▶ Exercise inputs
------------------------------------------------------------

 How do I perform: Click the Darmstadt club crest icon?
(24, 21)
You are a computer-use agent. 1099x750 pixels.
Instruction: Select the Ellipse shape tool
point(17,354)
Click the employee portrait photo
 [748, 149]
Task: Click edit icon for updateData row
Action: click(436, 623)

------------------------------------------------------------

▶ Task prompt
Output nothing but the lines from the one with "You are a computer-use" through the last line above, each exactly as it stands.

▶ Problem solution
You are a computer-use agent. 1099x750 pixels.
Instruction: Select the Ellipse shape tool
point(17,354)
Click the employee portrait photo
 [748, 149]
Task: Click edit icon for updateData row
Action: click(436, 623)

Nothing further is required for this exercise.